E qui ci sembra già di sentire lo “stock” del pallone che batte violentemente sul primo pannello pubblicitario oltre la linea di fondo, nell'eco che sale fino alle gradinate deserte, vuote come un ventre digiuno. Nelle pause del respiro di Caressa (che per sua ammissione, dice di aver cambiato il modo di raccontare le partite), Pardo, Marianella e di tutti i loro colleghi, le cui corde vocali fanno ora rimbombare gli stessi decibel di quando il microfono catturava il sottofondo dei tre anelli di San Siro, dell’Olimpico, del San Paolo gremiti e a volte stracolmi di pubblico.

Note alte, altissime, all'occorrenza perfino stridule, con la “striatura” sonora di alcune vocali dilatate per assecondare la concitazione di una fase di gioco o un’azione particolarmente trascinante. Trascinante per chi, a parte le poche decine di fortunati che hanno ancora accesso oltre ai giornalisti?

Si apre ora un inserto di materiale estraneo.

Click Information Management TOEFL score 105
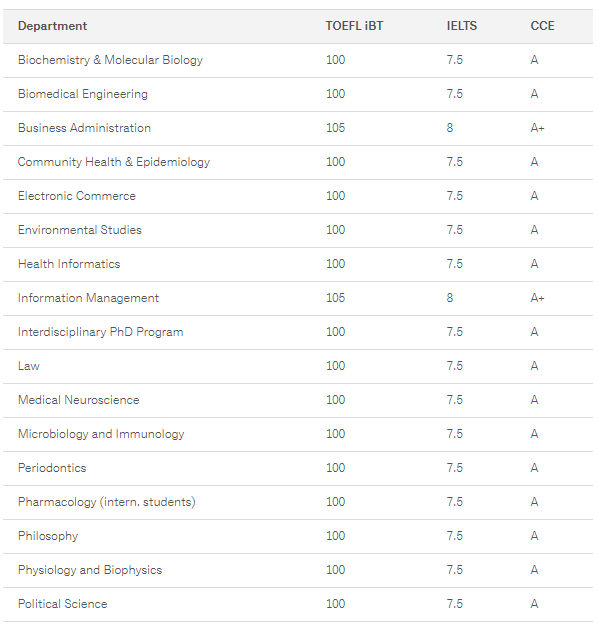 tap(335, 298)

Per una moltitudine sprofondata nei divani, assuefatta dalla moltitudine di nuovi format che broadcaster e content creator hanno ideato nel periodo di stop del calcio giocato. Un modo evidentemente diverso, da parte del pubblico, di fruire le partite di calcio; con un distinguo sostanziale, rispetto al passato, che riguarda la stretta attualità: sono sempre esistiti gli spettatori esclusivamente televisivi degli eventi calcistici, però assistevano a partite che avevano la cornice di folla che marcava la distanza tra la fruizione indiretta da casa e quella diretta, allo stadio.

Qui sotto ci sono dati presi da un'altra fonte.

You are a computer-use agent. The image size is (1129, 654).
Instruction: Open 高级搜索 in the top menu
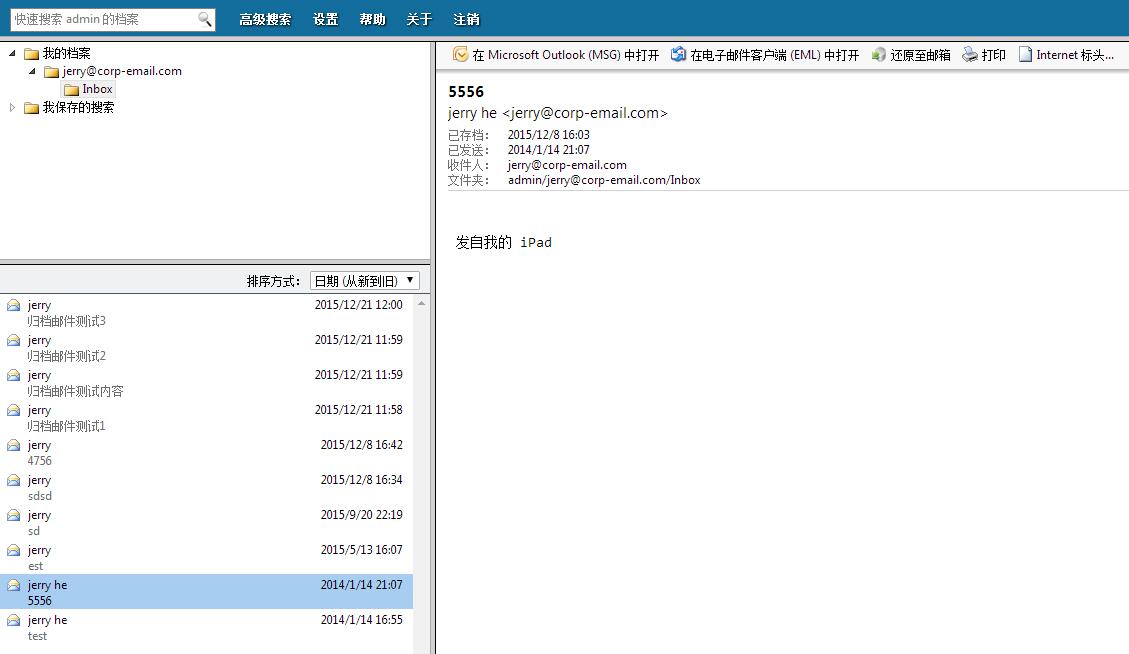click(x=265, y=20)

Oggi, tornando al concetto di straniamento con cui abbiamo aperto la nostra riflessione, è come se il rettangolo verde non avesse altra cornice che quella dello schermo televisivo. Come se dal divano di casa si attivasse durante la diretta della gara il transfert verso un altro “salotto”, circondato da telecamere e microfoni, all'interno del quale telecronisti e seconde voci fanno prendere allo scambio di opinioni il ritmo più naturale della chiacchierata da studio televisivo, nelle fasi del gioco prive di tratti salienti.

Al tempo stesso, con l’orecchio sempre attento a voci ed espressioni che salgono dal terreno di gioco e dalle panchine: una sorta di dependance narrativa dell’evento che si dipana nel corso dei novanta minuti. Sempre attenti, però, a rispolverare i toni tradizionali quando arriva l’episodio degno di nota. Uno sforzo clamoroso, in assenza del clamore. Il coefficiente di difficoltà in sede comunicativa innalzato dalla necessità sopraggiunta di una teatralità della narrazione che, per via di similitudine, ci fa pensare alla capacità di intonare una canzone ritmandola da sé, in assenza degli orchestrali, ossia di quella folla che costituiva il controcanto costante del racconto delle fasi di gioco. Riempire, dunque, con maggiori spazi di approfondimento, quasi da post – partita, ma sempre pronti ad accendere la spia della concitazione.

Questi signori, anche quelli il cui stile nel raccontare la partita ci è meno gradito, meritano tutti, indistintamente, un applauso.